Der Ober­bürg­er­meis­ter Dr. habil. P. Röh­linger hat geant­wortet. Grat­u­la­tion! Es soll eine Sel­tenheit sein, dass ein OB antwortet, wurde mir gesagt. Doch gibt er nur bekan­nt, dass sich eigentlich nichts ändert seit­ens der Stadt Jena. Drei Punk­te sind in seinem Brief bedeu­tend:

  • Er hat das Schreiben des Peti­tion­sauss­chuss­es des Deutschen Bun­destages gele­sen, mit Inter­esse, also die Aus­sage des Bun­desmin­is­teri­um für Arbeit und Soziales. Doch blieb es beim Lesen. Schließlich ist “jenar­beit” keine Bun­des­be­hörde und damit braucht man sich an die Aus­sage nicht binden, obwohl es nach dem SGB arbeit­et. (Inter­es­sant wäre, wie die Stadt reagiert hätte, wenn die Aus­sage zu ihren Gun­sten wäre.)

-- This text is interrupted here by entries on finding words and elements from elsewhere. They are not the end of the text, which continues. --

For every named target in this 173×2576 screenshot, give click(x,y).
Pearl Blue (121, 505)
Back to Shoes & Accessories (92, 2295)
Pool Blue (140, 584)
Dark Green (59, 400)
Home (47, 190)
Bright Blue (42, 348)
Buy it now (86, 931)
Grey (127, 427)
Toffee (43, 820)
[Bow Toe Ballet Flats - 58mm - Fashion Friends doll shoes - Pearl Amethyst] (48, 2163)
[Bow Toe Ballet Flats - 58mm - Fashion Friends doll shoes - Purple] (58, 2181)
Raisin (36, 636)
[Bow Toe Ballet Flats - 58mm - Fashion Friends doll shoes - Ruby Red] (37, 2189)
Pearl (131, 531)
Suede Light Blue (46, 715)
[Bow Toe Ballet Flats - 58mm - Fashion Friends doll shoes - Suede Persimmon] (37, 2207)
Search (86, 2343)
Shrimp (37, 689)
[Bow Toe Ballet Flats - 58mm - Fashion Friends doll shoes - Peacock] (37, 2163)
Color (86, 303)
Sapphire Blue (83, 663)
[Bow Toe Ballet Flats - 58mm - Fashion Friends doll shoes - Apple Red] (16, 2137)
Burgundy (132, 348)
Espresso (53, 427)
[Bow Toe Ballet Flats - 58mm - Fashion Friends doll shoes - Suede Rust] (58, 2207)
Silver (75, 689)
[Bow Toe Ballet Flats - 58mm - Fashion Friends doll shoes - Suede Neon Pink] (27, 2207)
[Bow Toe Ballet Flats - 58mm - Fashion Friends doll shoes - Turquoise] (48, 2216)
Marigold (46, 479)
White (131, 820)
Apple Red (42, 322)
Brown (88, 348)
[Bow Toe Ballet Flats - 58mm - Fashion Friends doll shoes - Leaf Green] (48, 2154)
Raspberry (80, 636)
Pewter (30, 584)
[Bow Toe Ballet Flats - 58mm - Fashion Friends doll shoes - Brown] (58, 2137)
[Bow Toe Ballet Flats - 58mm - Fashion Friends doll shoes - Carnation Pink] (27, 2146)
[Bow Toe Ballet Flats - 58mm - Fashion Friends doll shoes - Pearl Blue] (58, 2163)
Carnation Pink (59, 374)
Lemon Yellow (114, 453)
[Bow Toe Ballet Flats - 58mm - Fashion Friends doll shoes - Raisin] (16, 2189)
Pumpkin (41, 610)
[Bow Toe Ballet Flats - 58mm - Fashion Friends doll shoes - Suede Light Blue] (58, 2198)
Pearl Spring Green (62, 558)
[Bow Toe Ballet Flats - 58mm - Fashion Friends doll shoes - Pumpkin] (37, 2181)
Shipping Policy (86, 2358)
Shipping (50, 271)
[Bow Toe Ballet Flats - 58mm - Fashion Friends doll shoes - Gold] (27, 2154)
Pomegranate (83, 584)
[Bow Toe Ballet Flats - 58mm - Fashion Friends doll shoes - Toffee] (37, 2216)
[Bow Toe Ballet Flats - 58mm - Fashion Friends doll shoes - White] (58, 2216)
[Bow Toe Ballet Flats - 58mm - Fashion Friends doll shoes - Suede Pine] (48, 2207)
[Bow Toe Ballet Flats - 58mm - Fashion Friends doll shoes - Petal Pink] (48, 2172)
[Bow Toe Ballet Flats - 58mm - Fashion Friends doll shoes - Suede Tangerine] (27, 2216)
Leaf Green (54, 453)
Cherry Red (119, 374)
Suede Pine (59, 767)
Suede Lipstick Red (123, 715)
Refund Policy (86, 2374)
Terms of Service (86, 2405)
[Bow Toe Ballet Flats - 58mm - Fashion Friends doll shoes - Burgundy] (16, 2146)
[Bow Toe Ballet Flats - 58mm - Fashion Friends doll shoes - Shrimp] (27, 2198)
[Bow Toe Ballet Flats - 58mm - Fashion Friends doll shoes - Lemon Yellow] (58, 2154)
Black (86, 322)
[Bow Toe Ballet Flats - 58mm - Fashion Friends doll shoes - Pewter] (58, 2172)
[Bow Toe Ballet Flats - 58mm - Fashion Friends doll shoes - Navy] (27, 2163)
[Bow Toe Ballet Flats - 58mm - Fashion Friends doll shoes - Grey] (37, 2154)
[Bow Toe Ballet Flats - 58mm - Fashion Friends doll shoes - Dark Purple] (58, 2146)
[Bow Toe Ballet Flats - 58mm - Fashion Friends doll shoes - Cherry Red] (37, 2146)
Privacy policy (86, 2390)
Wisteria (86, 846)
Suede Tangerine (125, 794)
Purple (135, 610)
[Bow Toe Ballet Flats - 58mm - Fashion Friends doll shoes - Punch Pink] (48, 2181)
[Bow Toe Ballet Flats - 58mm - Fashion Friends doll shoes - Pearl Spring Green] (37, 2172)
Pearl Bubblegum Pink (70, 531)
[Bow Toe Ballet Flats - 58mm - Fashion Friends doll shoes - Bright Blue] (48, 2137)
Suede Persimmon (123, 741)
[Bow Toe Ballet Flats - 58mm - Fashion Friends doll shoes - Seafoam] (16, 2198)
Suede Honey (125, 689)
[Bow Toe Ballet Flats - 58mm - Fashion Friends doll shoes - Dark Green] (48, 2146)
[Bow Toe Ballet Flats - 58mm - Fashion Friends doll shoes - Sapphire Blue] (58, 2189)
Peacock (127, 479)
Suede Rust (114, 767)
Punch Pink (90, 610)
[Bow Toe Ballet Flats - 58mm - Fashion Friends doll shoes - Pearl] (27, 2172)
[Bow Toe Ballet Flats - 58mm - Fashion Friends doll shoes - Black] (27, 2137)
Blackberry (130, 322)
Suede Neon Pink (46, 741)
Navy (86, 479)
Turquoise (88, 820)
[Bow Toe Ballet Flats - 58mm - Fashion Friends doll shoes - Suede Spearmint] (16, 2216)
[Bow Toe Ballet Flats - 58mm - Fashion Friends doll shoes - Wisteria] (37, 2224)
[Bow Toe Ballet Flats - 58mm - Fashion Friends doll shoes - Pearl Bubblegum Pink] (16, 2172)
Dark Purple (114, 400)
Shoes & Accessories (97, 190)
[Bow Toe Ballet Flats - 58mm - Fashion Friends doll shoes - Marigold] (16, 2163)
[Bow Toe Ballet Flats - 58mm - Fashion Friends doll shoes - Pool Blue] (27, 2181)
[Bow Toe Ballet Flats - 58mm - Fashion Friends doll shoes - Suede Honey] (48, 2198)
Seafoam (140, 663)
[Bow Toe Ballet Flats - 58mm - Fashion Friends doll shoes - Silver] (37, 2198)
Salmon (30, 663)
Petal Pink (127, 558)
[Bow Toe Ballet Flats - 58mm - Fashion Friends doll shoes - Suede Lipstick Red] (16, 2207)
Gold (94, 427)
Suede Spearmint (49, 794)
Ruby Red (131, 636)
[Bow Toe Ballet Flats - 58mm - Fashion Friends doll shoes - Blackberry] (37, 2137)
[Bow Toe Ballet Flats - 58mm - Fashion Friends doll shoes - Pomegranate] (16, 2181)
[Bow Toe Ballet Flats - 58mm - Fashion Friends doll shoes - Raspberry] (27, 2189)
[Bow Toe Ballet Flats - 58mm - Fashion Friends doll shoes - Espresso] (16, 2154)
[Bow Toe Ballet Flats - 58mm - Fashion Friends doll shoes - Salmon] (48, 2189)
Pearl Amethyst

  • Er erwäh­nt einen bedeu­ten­den Punkt, den ich nicht ver­ste­he: Die Stadt Jena weiß, dass das Gericht vom falschen Sachver­halt aus­ge­gan­gen ist und trotz­dem nehmen sie den Beschluss als richtig an, also sie sehen sich in ihrer Recht­sauf­fas­sung bestätigt. Wie? Sachver­halt stimmt nicht, aber das Urteil ist richtig? Na da kann ich ja froh sein, dass es sich nicht um ein Straf­prozess han­delt. Immer­hin, er erwäh­nt, dass ich gegen die gerichtliche Entschei­dung Rechtsmit­tel ein­le­gen kann. Was bitte soll ich son­st machen, wenn die Stadt Jena die Ver­sorgung mein­er Tochter weit­er­hin gefährdet und nicht die gewün­schte Hand­habung des Sachver­halts vom Bun­desmin­is­teri­um anerken­nt.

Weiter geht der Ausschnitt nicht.